START MATERIAL SUPPLIED

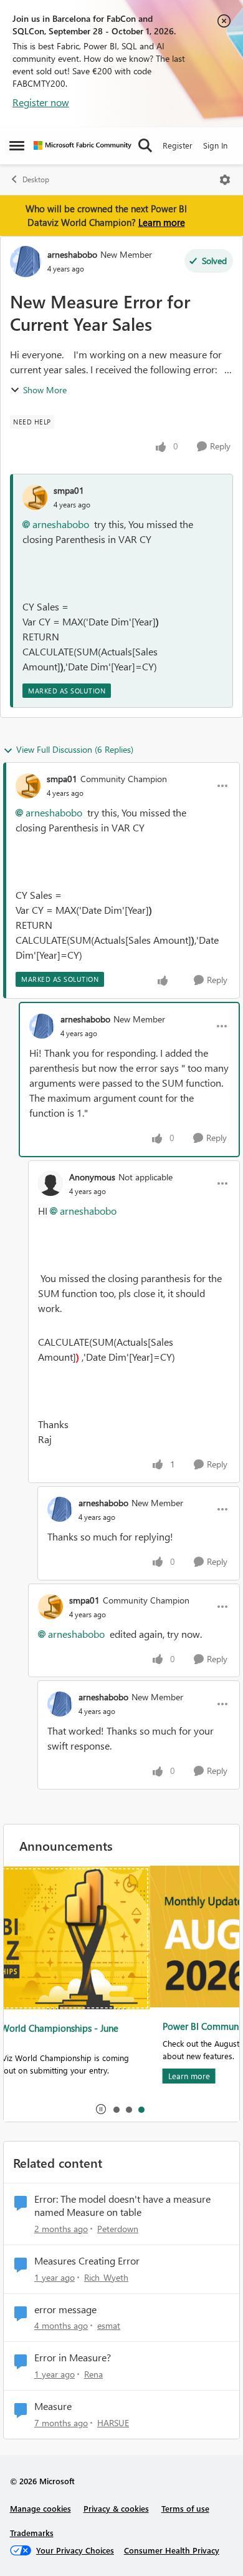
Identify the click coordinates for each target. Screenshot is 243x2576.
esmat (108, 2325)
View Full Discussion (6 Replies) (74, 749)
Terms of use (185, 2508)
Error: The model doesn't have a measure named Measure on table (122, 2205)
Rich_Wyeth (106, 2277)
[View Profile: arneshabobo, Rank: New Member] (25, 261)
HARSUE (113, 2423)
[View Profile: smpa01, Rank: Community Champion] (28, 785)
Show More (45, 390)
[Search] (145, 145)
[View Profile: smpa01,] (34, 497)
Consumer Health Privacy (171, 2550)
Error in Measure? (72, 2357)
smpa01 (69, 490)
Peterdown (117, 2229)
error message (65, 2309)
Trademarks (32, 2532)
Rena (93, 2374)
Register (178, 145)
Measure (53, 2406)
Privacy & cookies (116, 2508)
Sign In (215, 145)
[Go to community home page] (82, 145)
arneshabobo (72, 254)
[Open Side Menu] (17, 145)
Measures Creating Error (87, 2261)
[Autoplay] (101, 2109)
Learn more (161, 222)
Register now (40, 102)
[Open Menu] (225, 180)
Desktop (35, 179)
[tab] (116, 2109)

END MATERIAL SUPPLIED

All lines above with the word "arneshabobo" need to be reported.

[View Profile: arneshabobo, Rank: New Member] (25, 261)
arneshabobo (72, 254)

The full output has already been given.